__Task__: Search the records for the word "details" and pick out every line that has it.

__Material shown__:
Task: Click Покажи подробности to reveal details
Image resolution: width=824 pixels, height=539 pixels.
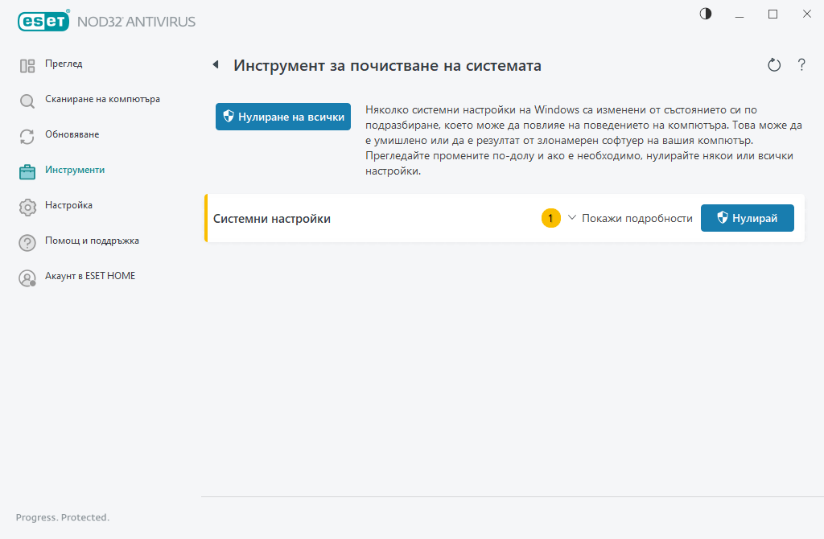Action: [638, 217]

---

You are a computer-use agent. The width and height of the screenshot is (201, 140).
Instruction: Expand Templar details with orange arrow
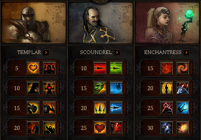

* * *

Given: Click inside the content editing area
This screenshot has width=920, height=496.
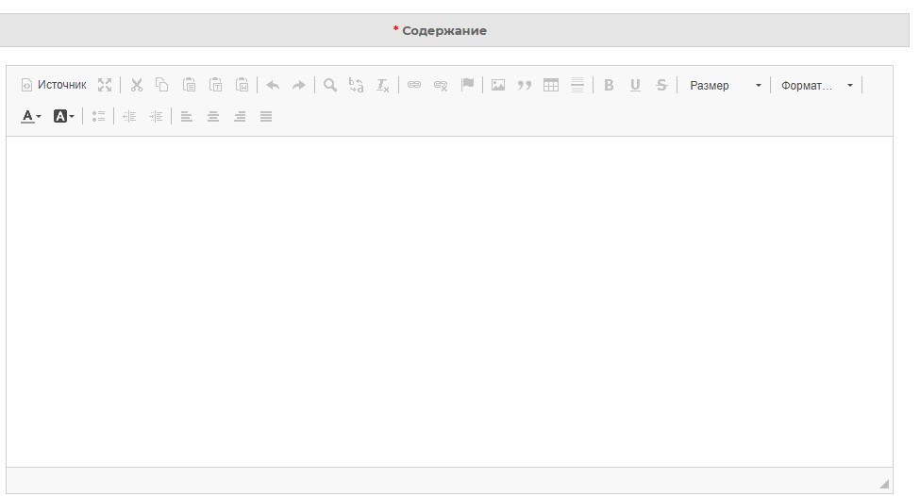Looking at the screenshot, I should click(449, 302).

__Exercise solution__:
Task: Click Покажи подробности to reveal details
Instruction: Expand Templar details with orange arrow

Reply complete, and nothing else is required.